Dataset entries
* * *

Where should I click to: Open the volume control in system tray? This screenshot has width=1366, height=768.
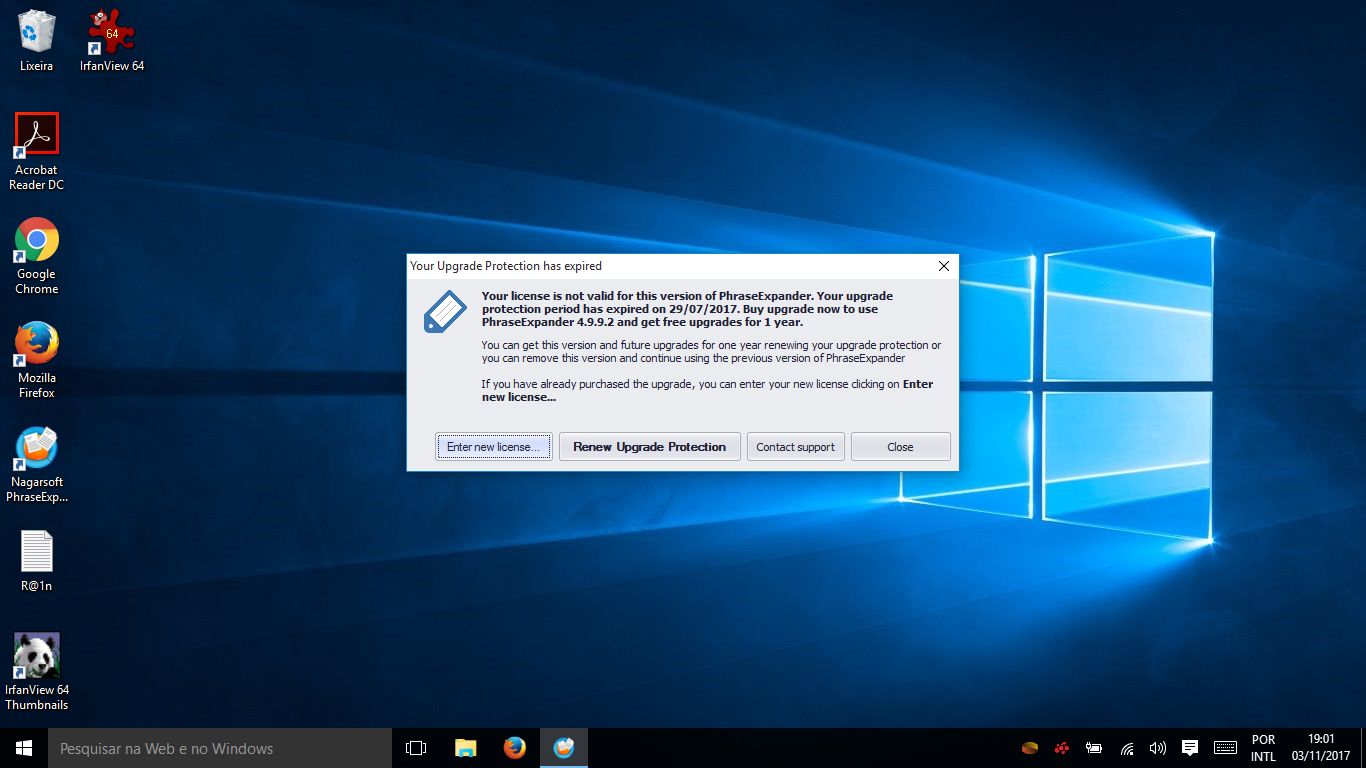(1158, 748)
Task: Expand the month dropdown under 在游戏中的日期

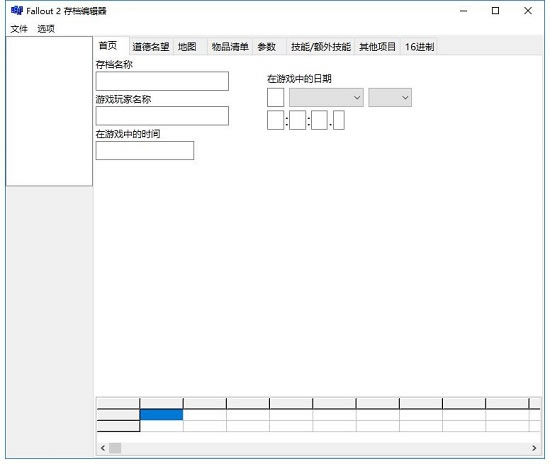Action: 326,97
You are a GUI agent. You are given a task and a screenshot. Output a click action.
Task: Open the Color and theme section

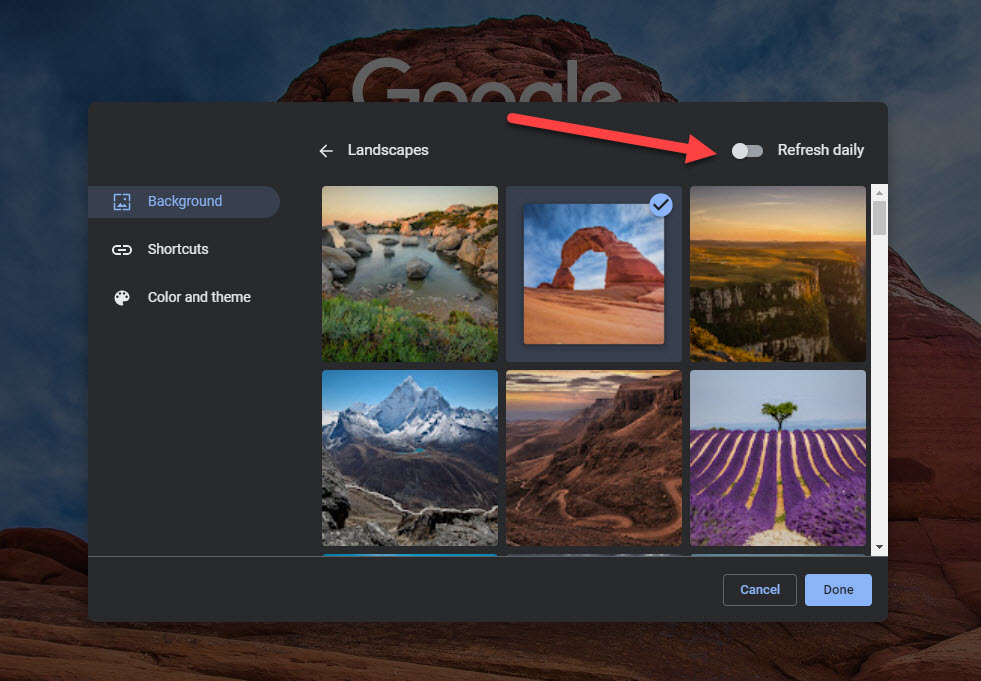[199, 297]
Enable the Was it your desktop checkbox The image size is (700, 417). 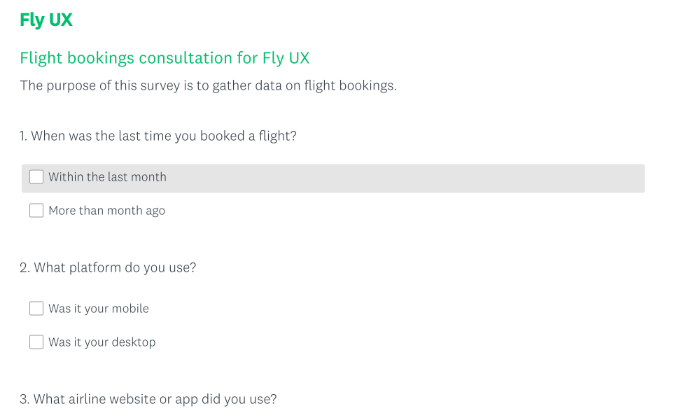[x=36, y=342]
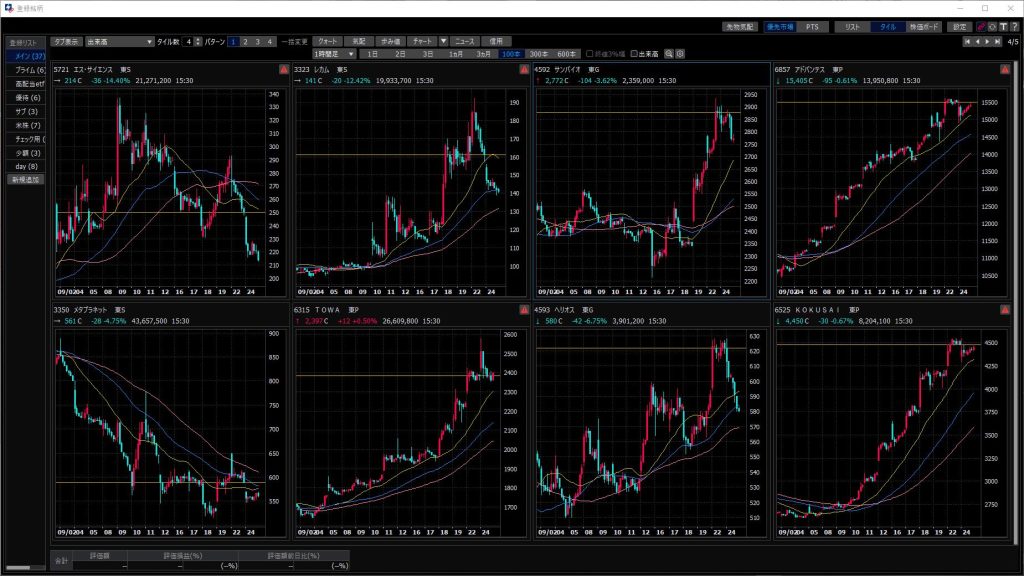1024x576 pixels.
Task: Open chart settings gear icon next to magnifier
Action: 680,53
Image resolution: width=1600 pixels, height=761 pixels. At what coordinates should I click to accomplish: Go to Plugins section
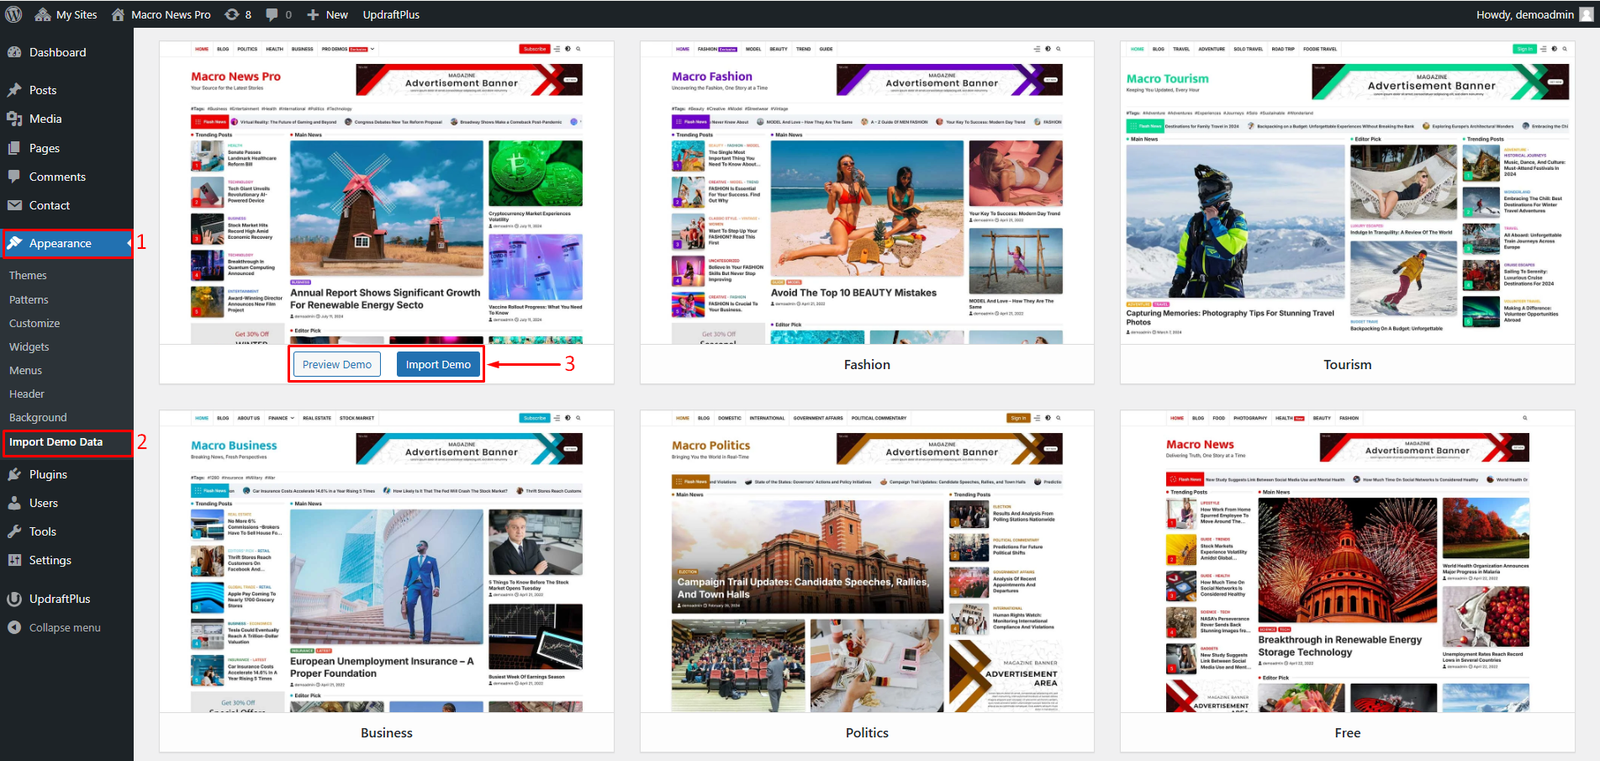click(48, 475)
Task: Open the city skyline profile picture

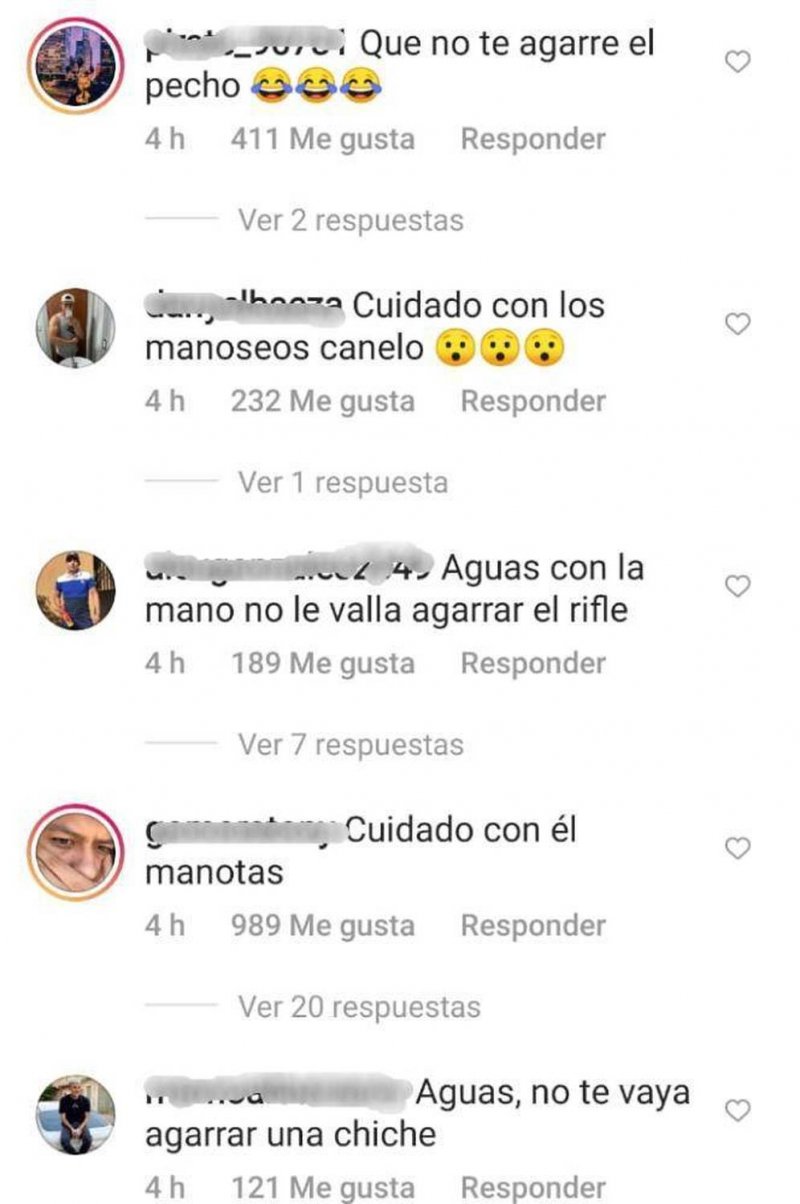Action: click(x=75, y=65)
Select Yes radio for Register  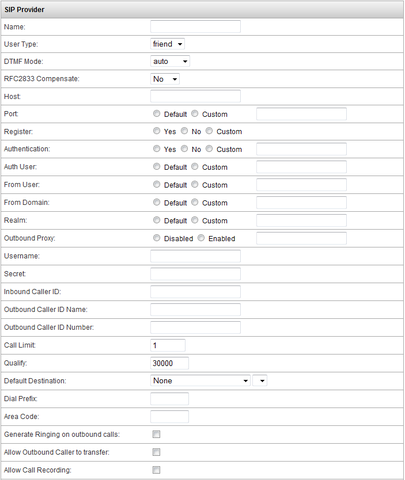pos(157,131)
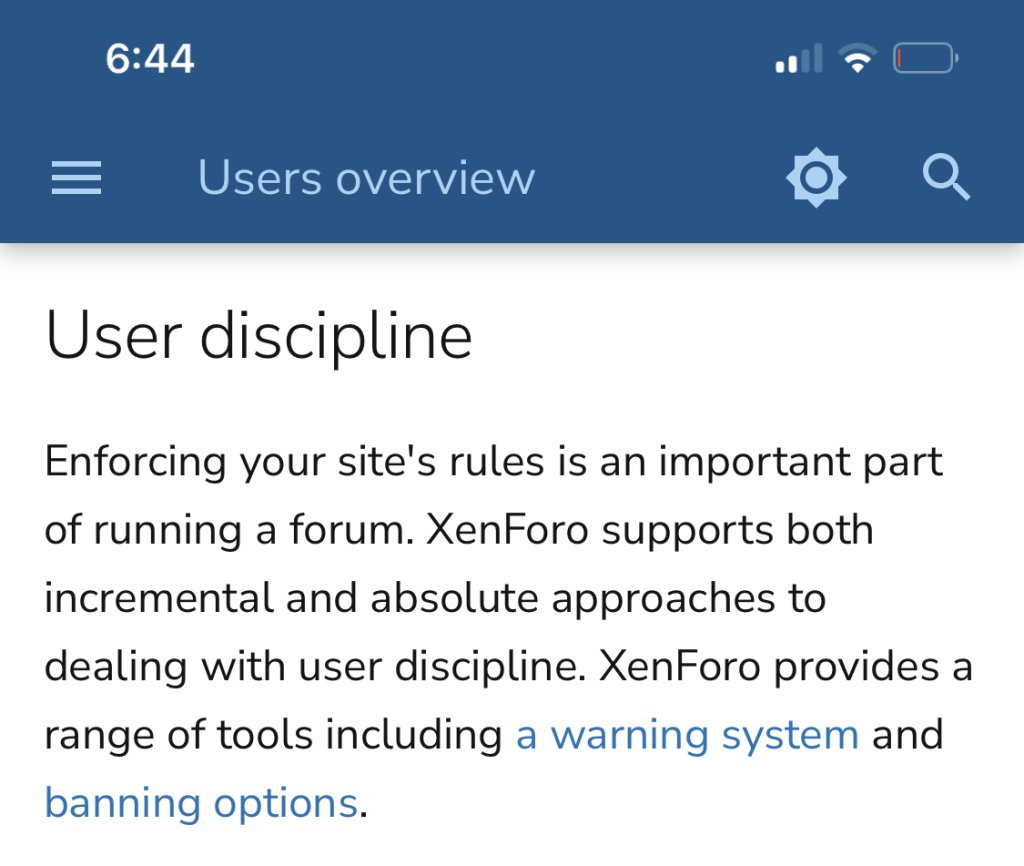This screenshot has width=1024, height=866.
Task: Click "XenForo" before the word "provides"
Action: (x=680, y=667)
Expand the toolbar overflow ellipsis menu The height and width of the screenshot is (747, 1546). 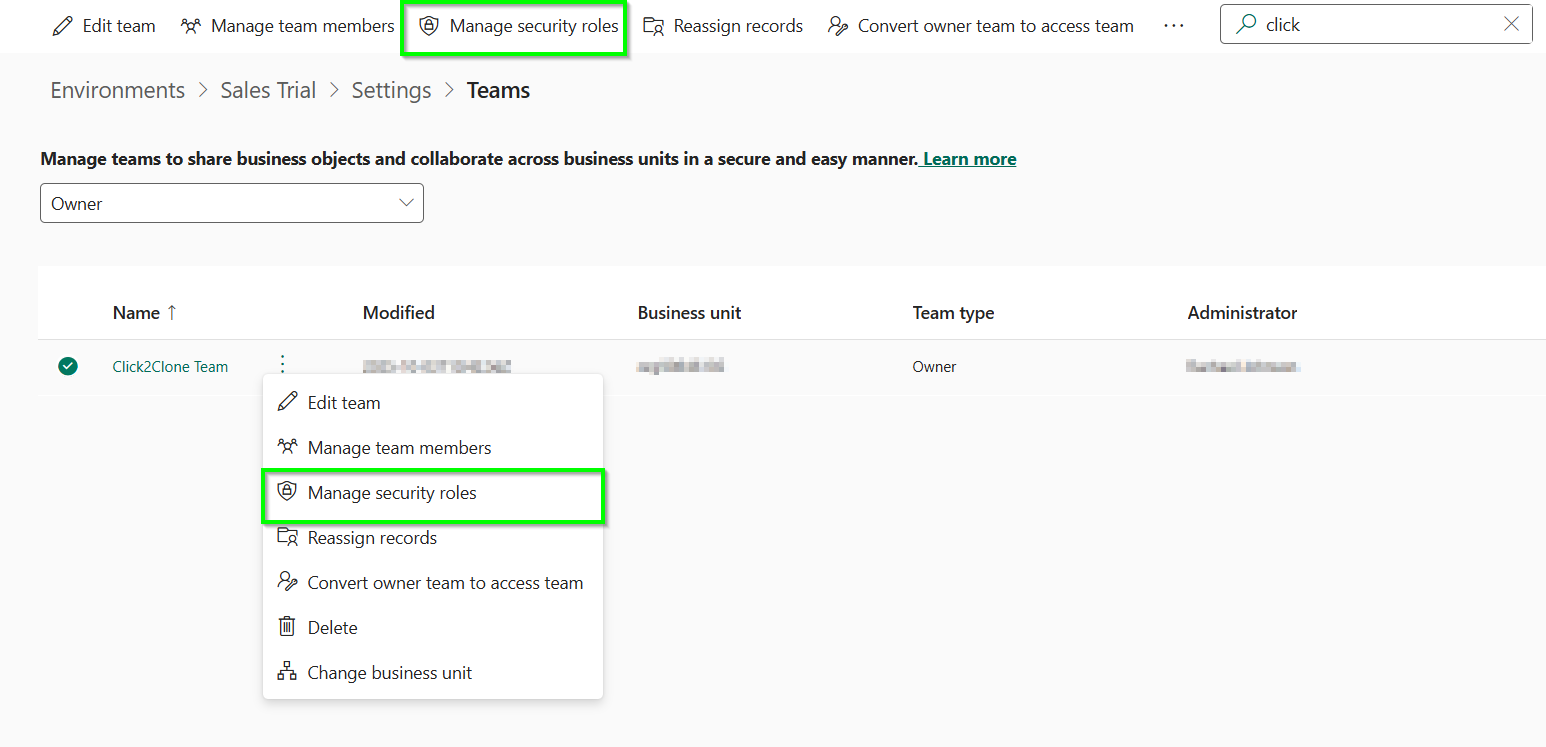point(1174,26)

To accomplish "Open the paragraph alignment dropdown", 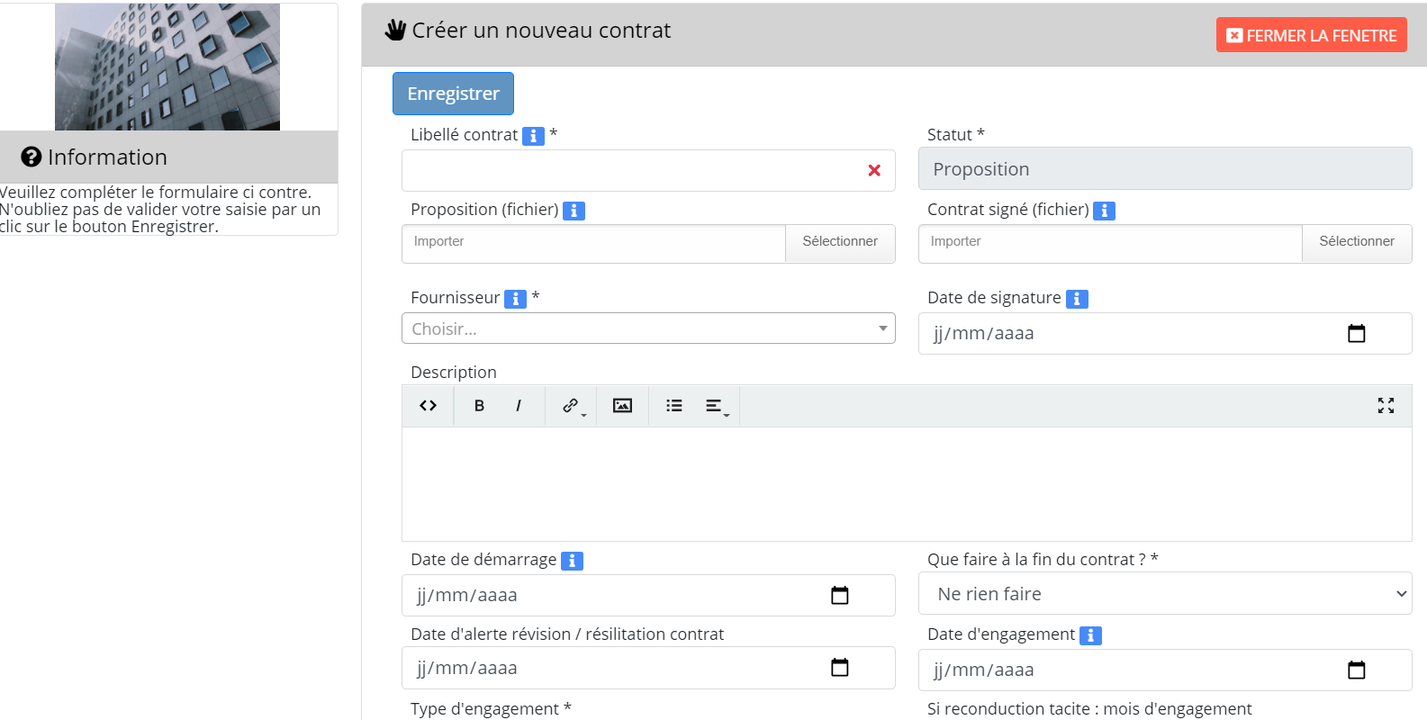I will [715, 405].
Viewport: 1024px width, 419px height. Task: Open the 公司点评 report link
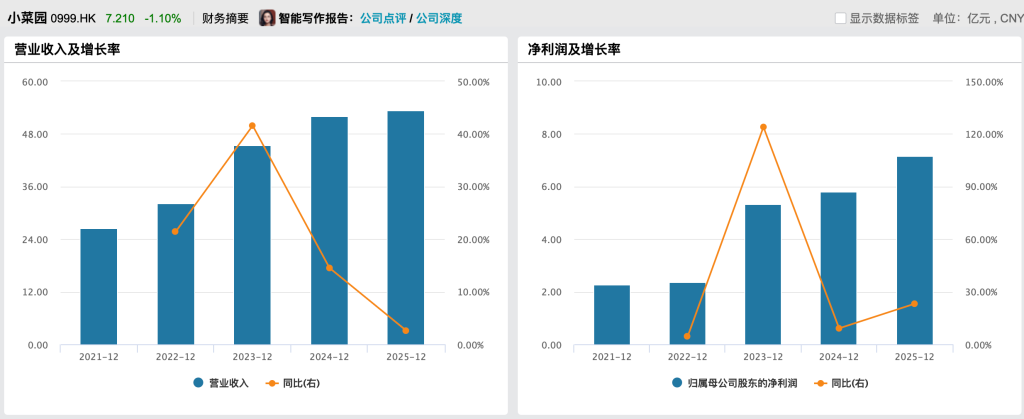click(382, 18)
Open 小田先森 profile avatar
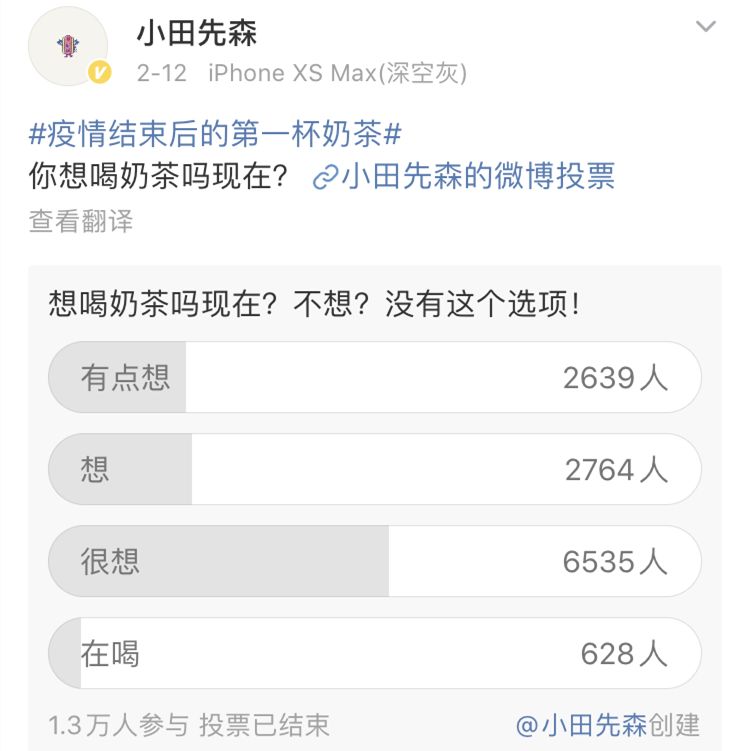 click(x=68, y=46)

* * *

*Task requirements*
Omitting all pictures, retype exactly the lines from the line containing "Viewport: 1024px width, 419px" down to the last line above, both ends included.

*Answer section*
Viewport: 1024px width, 419px height. Task: Open the 公司点评 report link
click(382, 18)
Open 小田先森 profile avatar
 click(x=68, y=46)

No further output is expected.